(AVAILABLE RECORDS Opens)

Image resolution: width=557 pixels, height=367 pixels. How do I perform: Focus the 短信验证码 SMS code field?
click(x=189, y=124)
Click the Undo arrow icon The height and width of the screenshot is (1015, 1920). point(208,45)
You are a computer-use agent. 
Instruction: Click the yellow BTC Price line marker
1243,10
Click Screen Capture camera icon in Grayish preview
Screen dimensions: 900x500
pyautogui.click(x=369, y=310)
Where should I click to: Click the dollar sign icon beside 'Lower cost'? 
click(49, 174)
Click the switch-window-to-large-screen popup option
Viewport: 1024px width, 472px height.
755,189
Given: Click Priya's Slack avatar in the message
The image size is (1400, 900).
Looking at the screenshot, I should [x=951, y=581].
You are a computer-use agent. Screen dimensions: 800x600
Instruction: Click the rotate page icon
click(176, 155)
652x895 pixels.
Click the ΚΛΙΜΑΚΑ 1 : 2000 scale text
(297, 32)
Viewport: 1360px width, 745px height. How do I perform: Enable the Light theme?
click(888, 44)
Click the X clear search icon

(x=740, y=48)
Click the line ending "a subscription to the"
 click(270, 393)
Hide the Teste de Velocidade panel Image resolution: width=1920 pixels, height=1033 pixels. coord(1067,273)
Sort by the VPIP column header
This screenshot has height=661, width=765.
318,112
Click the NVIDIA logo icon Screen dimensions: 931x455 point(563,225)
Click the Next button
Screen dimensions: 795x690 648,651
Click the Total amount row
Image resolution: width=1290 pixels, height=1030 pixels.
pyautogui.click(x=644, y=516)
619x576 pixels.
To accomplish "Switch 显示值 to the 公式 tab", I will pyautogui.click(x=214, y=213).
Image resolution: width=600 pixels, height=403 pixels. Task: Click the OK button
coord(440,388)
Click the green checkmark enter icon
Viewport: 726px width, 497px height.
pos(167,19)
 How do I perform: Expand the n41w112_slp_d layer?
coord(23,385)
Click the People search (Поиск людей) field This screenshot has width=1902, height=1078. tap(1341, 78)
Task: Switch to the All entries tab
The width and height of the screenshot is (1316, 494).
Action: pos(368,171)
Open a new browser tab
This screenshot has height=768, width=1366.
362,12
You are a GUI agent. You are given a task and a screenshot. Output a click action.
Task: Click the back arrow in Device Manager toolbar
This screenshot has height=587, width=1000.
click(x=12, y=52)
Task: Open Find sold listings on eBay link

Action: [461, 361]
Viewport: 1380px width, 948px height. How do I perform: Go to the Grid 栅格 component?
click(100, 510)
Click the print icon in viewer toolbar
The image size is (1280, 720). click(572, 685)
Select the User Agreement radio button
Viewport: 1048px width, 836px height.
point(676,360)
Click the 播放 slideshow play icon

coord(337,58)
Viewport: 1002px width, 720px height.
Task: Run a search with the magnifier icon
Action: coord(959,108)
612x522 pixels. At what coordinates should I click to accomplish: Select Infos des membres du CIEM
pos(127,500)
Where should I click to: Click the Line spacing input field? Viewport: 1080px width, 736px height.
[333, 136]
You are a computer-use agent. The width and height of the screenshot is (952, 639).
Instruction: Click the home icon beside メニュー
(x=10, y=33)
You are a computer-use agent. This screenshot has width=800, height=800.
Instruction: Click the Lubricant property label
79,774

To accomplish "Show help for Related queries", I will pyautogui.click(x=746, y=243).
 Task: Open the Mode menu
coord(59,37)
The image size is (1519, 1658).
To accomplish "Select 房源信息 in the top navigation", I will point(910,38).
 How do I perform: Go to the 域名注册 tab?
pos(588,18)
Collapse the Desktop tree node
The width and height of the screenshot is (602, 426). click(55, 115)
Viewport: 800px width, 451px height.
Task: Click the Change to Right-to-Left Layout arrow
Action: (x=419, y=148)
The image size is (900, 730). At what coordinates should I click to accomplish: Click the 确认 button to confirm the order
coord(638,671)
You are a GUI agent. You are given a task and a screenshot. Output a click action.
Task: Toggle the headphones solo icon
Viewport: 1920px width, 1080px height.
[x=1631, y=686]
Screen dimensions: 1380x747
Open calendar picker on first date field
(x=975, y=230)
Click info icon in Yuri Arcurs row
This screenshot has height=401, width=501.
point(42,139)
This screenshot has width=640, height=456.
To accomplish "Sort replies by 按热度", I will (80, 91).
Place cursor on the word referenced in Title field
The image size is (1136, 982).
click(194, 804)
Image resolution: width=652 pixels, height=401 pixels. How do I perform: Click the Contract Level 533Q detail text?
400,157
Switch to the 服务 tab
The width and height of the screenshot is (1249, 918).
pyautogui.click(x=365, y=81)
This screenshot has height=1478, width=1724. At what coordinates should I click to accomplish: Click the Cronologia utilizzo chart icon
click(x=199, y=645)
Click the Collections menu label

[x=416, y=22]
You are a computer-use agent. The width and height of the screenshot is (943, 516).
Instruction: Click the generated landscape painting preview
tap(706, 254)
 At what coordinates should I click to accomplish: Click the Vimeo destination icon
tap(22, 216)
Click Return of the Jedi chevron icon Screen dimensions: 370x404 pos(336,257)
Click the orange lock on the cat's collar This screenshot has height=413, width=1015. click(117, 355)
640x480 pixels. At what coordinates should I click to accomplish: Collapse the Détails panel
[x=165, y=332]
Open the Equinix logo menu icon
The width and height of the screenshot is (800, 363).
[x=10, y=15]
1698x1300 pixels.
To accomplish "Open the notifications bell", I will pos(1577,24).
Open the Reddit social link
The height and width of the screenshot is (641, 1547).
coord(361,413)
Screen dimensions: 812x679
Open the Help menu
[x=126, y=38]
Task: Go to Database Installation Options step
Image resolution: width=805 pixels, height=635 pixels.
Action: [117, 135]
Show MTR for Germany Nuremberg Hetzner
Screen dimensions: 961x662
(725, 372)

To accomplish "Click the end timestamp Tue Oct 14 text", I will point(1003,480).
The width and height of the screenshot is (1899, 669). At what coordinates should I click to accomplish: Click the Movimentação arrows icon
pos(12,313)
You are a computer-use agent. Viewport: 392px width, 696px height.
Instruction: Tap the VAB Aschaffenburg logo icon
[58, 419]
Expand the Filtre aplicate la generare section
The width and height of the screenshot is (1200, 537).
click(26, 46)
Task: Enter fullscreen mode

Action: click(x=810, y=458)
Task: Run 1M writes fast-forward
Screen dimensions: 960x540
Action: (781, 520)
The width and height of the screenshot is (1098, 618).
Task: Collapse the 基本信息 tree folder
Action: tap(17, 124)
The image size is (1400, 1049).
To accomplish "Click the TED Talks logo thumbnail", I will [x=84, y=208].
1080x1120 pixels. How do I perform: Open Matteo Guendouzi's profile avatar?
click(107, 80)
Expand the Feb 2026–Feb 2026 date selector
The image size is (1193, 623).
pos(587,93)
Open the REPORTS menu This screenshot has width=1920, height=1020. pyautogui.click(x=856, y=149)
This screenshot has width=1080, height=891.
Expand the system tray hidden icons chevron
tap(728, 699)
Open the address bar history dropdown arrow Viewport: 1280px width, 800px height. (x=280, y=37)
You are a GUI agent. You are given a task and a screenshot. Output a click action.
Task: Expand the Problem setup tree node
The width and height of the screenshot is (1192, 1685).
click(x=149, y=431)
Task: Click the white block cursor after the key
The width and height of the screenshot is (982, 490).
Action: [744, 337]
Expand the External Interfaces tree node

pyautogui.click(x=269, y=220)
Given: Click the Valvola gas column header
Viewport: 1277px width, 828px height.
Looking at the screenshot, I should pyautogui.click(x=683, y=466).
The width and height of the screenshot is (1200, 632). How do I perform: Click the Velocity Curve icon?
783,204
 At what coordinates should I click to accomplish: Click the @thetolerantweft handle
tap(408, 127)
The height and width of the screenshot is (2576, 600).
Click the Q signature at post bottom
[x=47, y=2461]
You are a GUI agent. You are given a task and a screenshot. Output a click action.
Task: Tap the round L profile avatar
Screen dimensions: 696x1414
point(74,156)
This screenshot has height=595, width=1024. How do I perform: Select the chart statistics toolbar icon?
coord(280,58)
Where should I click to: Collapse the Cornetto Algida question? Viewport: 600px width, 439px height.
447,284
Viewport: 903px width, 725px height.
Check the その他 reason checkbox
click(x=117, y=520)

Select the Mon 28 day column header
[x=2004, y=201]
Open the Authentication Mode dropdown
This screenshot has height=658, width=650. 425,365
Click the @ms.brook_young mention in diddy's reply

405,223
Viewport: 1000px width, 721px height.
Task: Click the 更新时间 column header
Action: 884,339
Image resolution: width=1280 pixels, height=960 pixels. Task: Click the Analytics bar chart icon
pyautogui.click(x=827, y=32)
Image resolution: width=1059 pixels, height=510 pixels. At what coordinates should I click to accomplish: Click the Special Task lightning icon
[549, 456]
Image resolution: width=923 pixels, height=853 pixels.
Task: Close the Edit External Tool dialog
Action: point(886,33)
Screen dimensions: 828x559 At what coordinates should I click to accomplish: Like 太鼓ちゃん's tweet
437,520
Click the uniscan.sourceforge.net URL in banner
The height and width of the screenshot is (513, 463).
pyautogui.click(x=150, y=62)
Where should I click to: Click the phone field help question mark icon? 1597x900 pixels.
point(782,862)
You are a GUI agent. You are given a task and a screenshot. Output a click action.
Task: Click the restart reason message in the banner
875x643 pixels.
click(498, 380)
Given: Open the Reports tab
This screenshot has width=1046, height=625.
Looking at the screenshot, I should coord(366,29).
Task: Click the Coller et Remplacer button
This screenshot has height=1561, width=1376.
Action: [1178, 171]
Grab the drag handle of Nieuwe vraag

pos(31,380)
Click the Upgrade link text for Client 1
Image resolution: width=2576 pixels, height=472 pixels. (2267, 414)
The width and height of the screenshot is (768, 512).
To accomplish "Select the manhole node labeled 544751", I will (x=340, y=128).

(AVAILABLE RECORDS Closes)

■ WHAT NEEDS TO BE DONE
Go to the line with "Task: Toggle the headphones solo icon" in the entries above and repeat every line from there through the line with "Screen dimensions: 812x679", exactly and with no other text.

■ WRITTEN RESPONSE
Task: Toggle the headphones solo icon
Viewport: 1920px width, 1080px height.
[x=1631, y=686]
Screen dimensions: 1380x747
Open calendar picker on first date field
(x=975, y=230)
Click info icon in Yuri Arcurs row
This screenshot has height=401, width=501.
point(42,139)
This screenshot has width=640, height=456.
To accomplish "Sort replies by 按热度", I will (80, 91).
Place cursor on the word referenced in Title field
The image size is (1136, 982).
click(194, 804)
Image resolution: width=652 pixels, height=401 pixels. How do I perform: Click the Contract Level 533Q detail text?
400,157
Switch to the 服务 tab
The width and height of the screenshot is (1249, 918).
pyautogui.click(x=365, y=81)
This screenshot has height=1478, width=1724. At what coordinates should I click to accomplish: Click the Cronologia utilizzo chart icon
click(x=199, y=645)
Click the Collections menu label

[x=416, y=22]
You are a computer-use agent. The width and height of the screenshot is (943, 516).
Instruction: Click the generated landscape painting preview
tap(706, 254)
 At what coordinates should I click to accomplish: Click the Vimeo destination icon
tap(22, 216)
Click Return of the Jedi chevron icon Screen dimensions: 370x404 pos(336,257)
Click the orange lock on the cat's collar This screenshot has height=413, width=1015. click(117, 355)
640x480 pixels. At what coordinates should I click to accomplish: Collapse the Détails panel
[x=165, y=332]
Open the Equinix logo menu icon
The width and height of the screenshot is (800, 363).
[x=10, y=15]
1698x1300 pixels.
To accomplish "Open the notifications bell", I will pos(1577,24).
Open the Reddit social link
The height and width of the screenshot is (641, 1547).
coord(361,413)
Screen dimensions: 812x679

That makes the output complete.